Em 20 de Setembro passado, efectivos da Polícia Nacional e do SINSE desencadearam um tiroteio em Cafunfo por causa de um mapa representando a divisão das Lundas que havia sido afixado, através de uma lona, numa residência identificada como a sede local do Protectorado, da facção Felipe Malakito, na Rua da Igreja Valódia.

Os agentes feriram o cidadão João Mateus (dono da residência) com uma coronhada na cabeça e deram várias bofetadas à filha, que filmava a agressão contra o pai com o telemóvel, chegando mesmo a apertar-lhe o pescoço para que ela entregasse o telefone.

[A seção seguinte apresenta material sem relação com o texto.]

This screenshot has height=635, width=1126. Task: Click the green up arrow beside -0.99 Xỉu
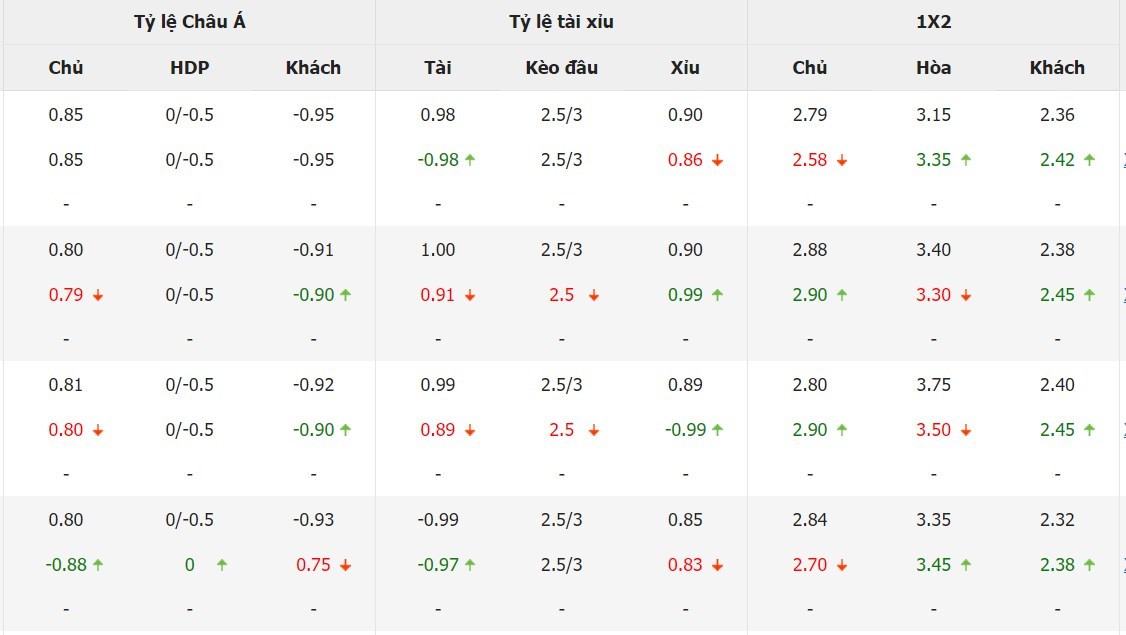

Em consequência, gerou-se uma sessão de pancadaria entre os membros do Protectorado e os agentes que resultou na detenção de 16 indivíduos, 14 dos quais foram libertados no mesmo dia e outros dois encaminhados ao procurador.

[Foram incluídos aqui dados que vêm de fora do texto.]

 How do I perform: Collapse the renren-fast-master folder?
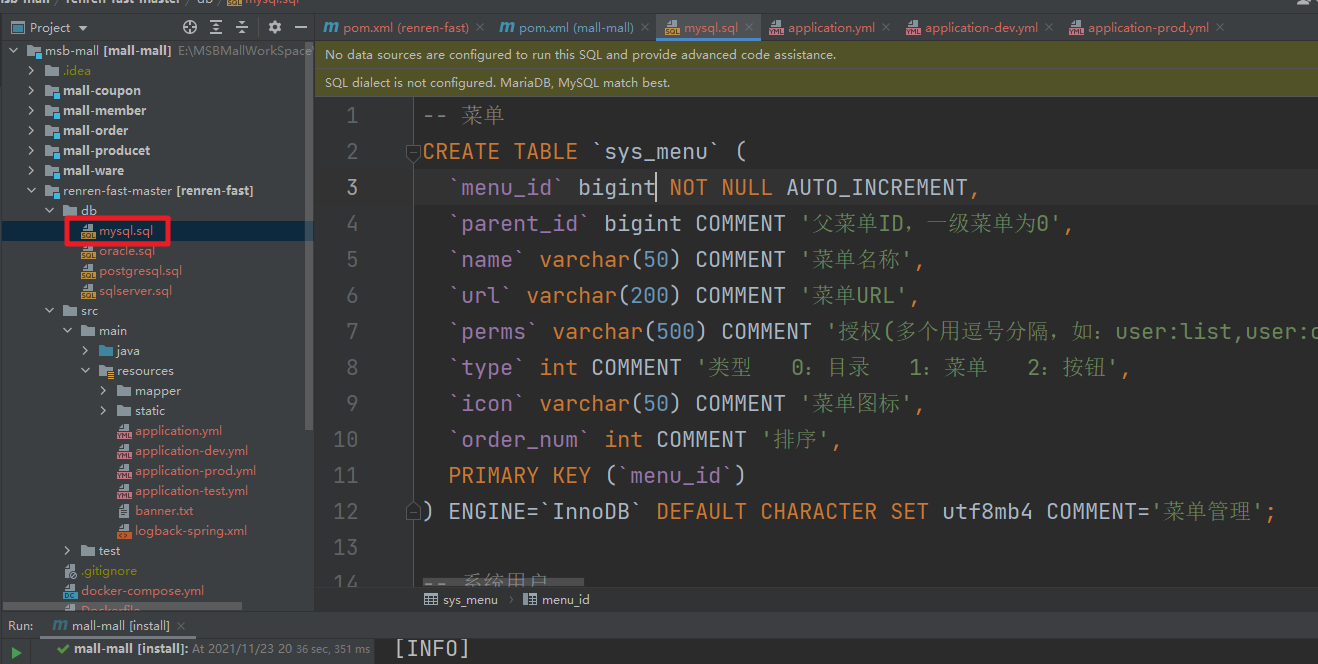[31, 191]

A 24 de Novembro passado, no município do Lucapa, um grupo afecto a Filipe Malakito recebeu a falsa notícia de que a bandeira do Protectorado havia sido hasteada nos Estados Unidos e decidiu celebrar. Em resposta, um dos agentes da Polícia Nacional decidiu pôr termo aos festejos de rua, mas acabou desarmado e espancado. Em retaliação, as forças policiais atacaram os manifestantes a tiro, matando três simpatizantes do movimento.

Na opinião do analista jurídico do Maka Angola, esta actuação violenta dos manifestantes merece dois comentários complementares. “O direito à manifestação é pleno, mas tem de ser posto em prática sem violência. Qualquer violência, além de ilegal, é condenável. No entanto, estes factos também confirmam os alertas que temos lançado: a violência e a intolerância por parte das autoridades gera violência por parte das populações, tal como em física uma acção gera sempre uma reacção. Este é o ponto grave a que Angola está a chegar.”

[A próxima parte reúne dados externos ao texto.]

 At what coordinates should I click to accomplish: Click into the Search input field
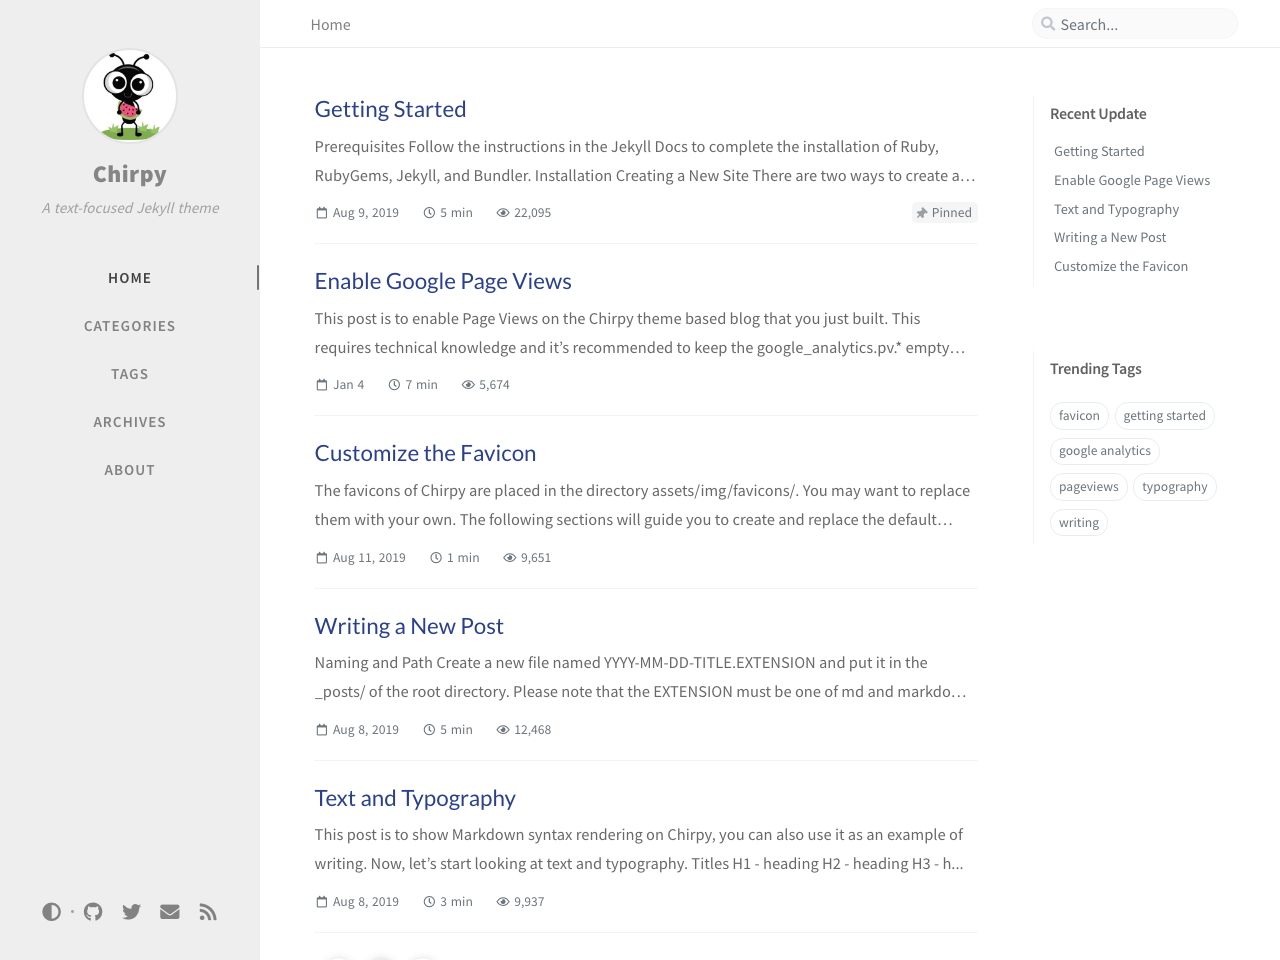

É esta também a opinião de José Zua, especialista em assuntos de inteligência e segurança. Segundo ele, “a questão é que o governo deve mudar em certa medida a forma de actuação em relação às manifestações, para evitar este tipo de incidente. São necessárias mais medidas de inteligência e menos medidas de força. Os problemas com este movimento já há muito deviam ter sido sanados. Mas o governo tem actuado muito na base do poder repressivo das forças policiais, pondo em risco a vida destes agentes da autoridade”.

E prossegue: “Este é mais um caso que se vem juntar ao que aconteceu no monte Sume, no Huambo. É assim que se galvanizam as forças de reacção dos manifestantes e que se corre o risco de enfraquecer, em certa medida, o moral das forças da lei. Estamos em ano de eleições, o que, por si só, propicia incidentes de vária ordem, que é preciso acautelar com medidas de inteligência bem direccionadas.